## SOAL LATIHAN
- 1) Tuliskan kembali tanpa perubahan bagian teks perumpamaan si anak hilang, mulai dari "Dan kini bagi" dan berakhir pada "si anak sulung.".
- 2) Menurut teks perumpamaan si anak hilang, dari mana anak sulung pulang ketika mendengar tentang pesta itu?
- 3) Dalam teks perumpamaan si anak hilang, mengapa sang ayah menyuruh orang memberi anak bungsunya jubah terbaik, cincin, dan sepatu? Jelaskan dalam satu sampai tiga kalimat.
───── TEKS BACAAN
Bacaan Kitab Suci Minggu 10 Maret 2013 Perumpamaan Si Anak Hilang
Rekan-rekan yang baik!
Perumpamaan tentang si anak hilang dalam Luk 15:11-32 (Injil Minggu Prapaskah
IV tahun C) sudah banyak dikenal. Gagasan pokoknya ialah kebaikan Tuhan
terhadap siapa saja, lebih-lebih terhadap pendosa yang mau mendekat kepada-Nya.
Perumpamaan ini diceritakan guna menanggapi gerundelan kaum Farisi dan Ahli
Kitab yang melihat Yesus bergaul dengan para pemungut pajak dan pendosa lainnya
seperti disebut dalam Luk 15:1-3 yang ikut dibacakan hari ini.
Ada seorang ayah yang mempunyai dua orang anak lelaki. Yang bungsu meminta
bagian miliknya untuk mulai hidup di perantauan. Ia hanya berfoya-foya dan
ketika ada kelaparan ia jatuh melarat dan terpaksa hidup tak pantas sebagai
budak. Akhirnya ia memutuskan kembali. Ketika melihat anaknya dari kejauhan,
sang ayah lari menjemputnya. Ia menyuruh orang-orang untuk memberinya jubah
yang terbaik, cincin, dan sepatu – tanda ia diakui kembali sebagai anak, bukan
diterima sebagai budak yang tak mengenakan hal-hal itu. Kedatangannya kembali
juga dipestakan. Sementara itu anaknya yang sulung pulang dari ladang dan
mendengar hal ihwal pesta itu. Ia tidak puas dan tak mau masuk ke rumah ikut
pesta. Tetapi ayahnya keluar membujuknya. Anak sulung itu mengutarakan
alasannya mengapa ia marah. Bertahun-tahun ia bekerja tanpa melanggar perintah
tapi tak satu kali pun mendapat kesempatan bersuka ria dengan teman-temannya.
Dan kini bagi anak pemboros dan tak berbakti itu ada pesta besar! Ayahnya
membujuknya, anak sulung itu toh selalu ada bersamanya dan semua miliknya juga
kepunyaannya.
Perumpamaan ini diceritakan bukan untuk membuat orang bertobat seperti si
anak hilang, atau agar kita tidak bersikap iri seperti si anak sulung.
Perumpamaan biasanya diceritakan untuk mengajak berpikir mengenai hal-hal yang
lebih dalam, bukan mengenai hal-hal yang bisa dikenakan begitu saja ke dunia
sekitar, bukan pula untuk dituduhkan diam-diam dalam hati sekalipun.
──────────
───── DATA
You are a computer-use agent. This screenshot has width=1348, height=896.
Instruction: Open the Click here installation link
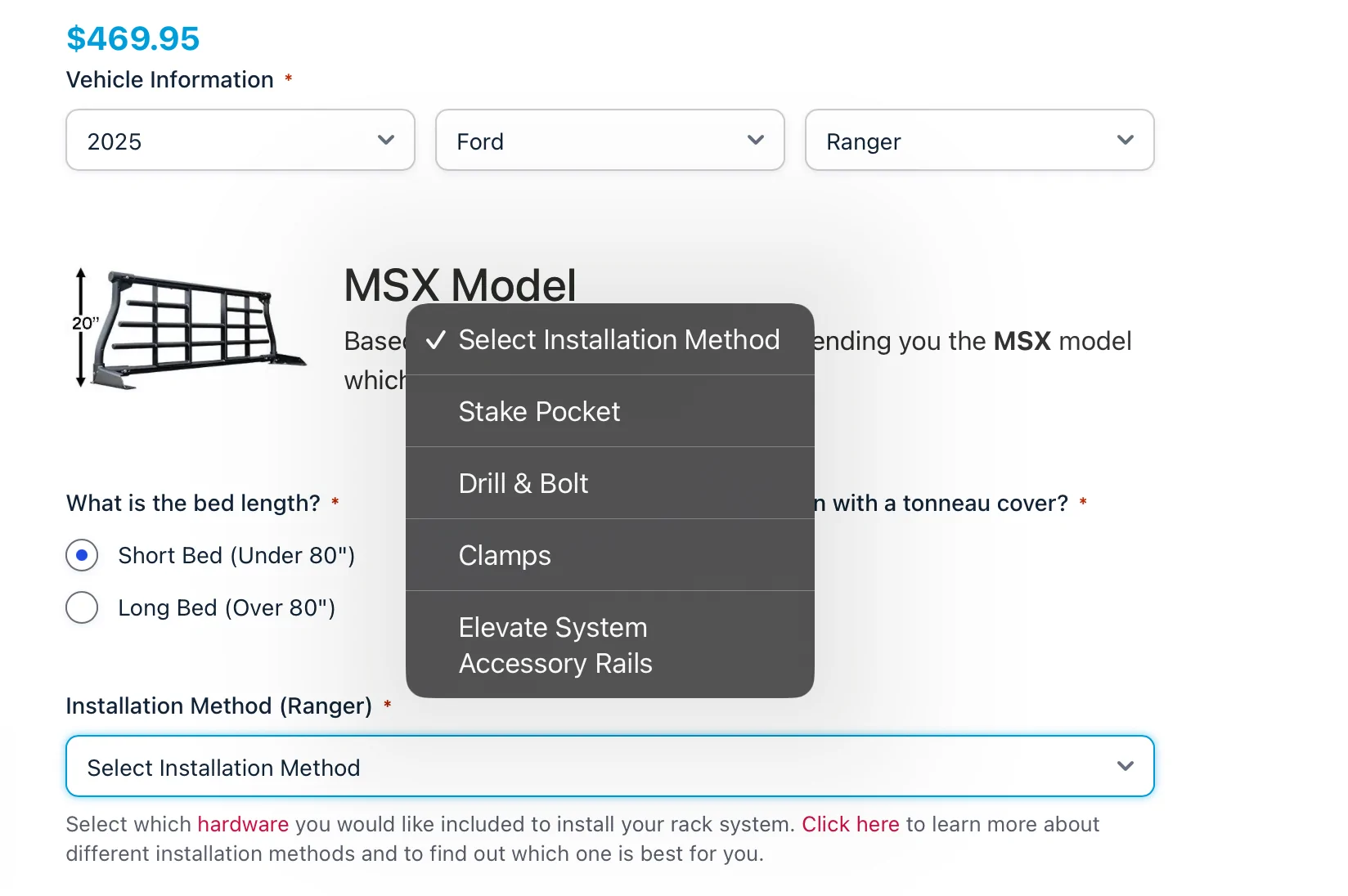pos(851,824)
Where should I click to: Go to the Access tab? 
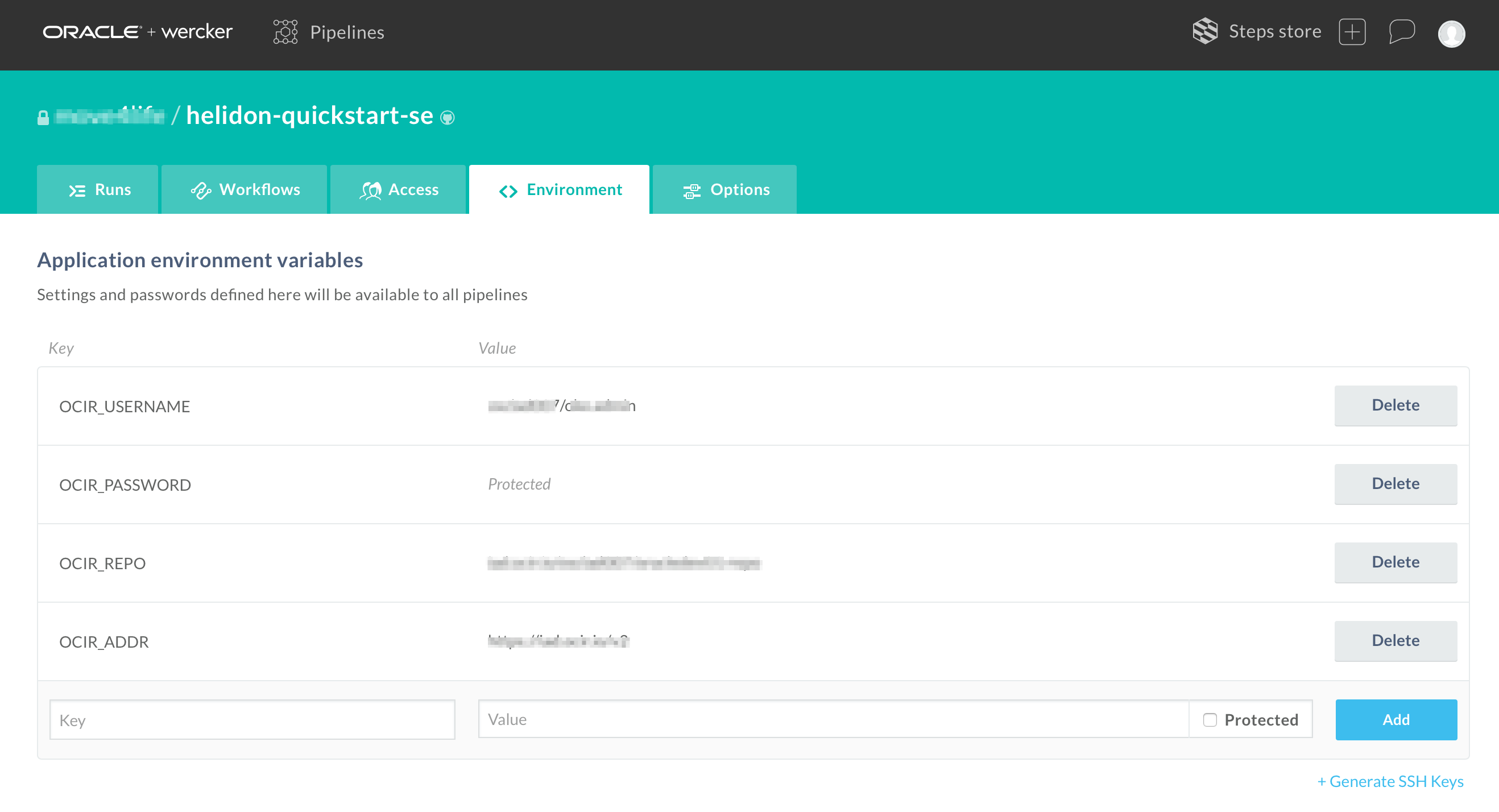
──────────
## JAWABAN PER SOAL
- 1)
Dan kini bagi anak pemboros dan tak berbakti itu ada pesta besar! Ayahnya
membujuknya, anak sulung itu toh selalu ada bersamanya dan semua miliknya juga
kepunyaannya.
Perumpamaan ini diceritakan bukan untuk membuat orang bertobat seperti si
anak hilang, atau agar kita tidak bersikap iri seperti si anak sulung.

- 2) Dari ladang.

- 3) Jubah, cincin, dan sepatu itu menjadi tanda bahwa anak bungsu diakui kembali sebagai anak. Ia tidak diterima sebagai budak, karena budak tidak mengenakan hal-hal itu.